Exercise input Block Start
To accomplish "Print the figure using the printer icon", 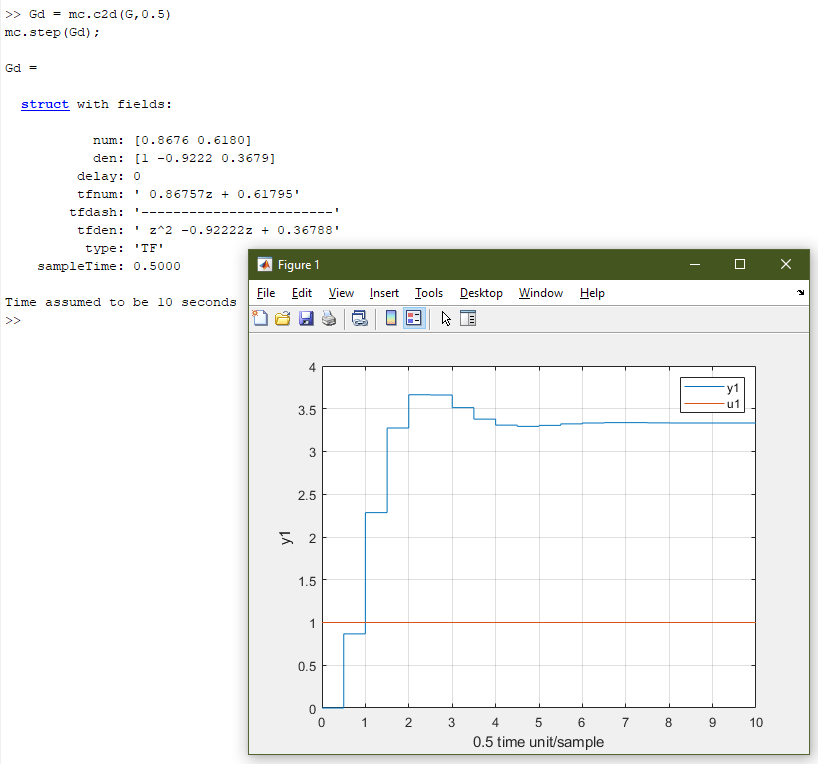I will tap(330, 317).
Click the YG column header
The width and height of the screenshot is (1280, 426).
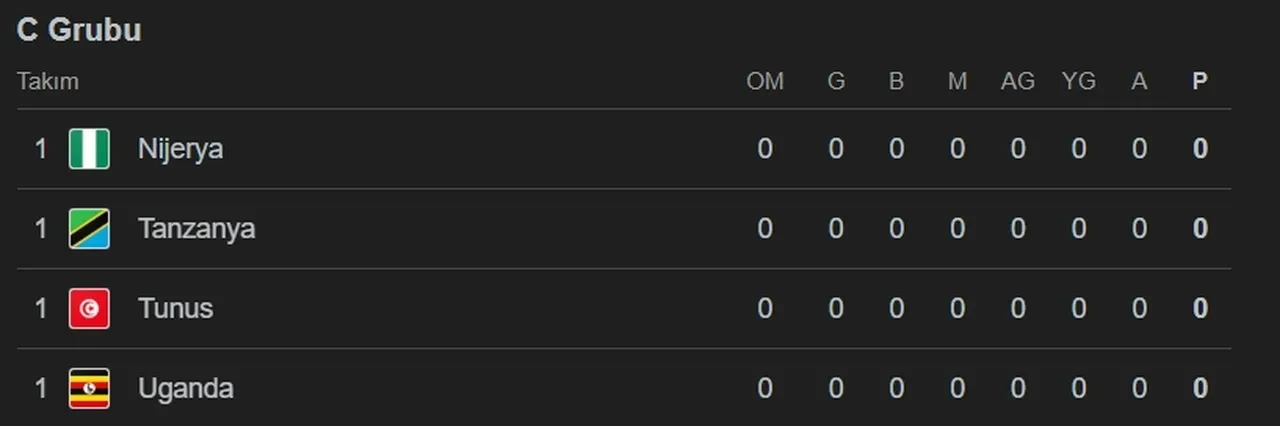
Exercise input Block End
Exercise input Block Start
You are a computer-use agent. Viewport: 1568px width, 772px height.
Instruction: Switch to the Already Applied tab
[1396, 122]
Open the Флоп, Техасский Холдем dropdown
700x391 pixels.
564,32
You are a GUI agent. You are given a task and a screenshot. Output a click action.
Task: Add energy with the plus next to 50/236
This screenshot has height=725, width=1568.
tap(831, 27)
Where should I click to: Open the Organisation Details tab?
Exercise input Block End
Exercise input Block Start
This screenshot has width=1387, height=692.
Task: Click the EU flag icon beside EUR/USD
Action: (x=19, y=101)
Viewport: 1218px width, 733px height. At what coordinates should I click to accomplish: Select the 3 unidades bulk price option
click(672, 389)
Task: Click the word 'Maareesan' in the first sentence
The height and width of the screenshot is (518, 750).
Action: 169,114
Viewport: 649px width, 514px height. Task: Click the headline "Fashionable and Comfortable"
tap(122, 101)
Exercise input Block End
Task statement:
Here the job is to set down exactly the lines of the material above that fall between the one with "Click the YG column header" and the one with "The width and", inclusive, and nothing beyond them.

Written response:
Click the YG column header
The width and height of the screenshot is (1280, 426).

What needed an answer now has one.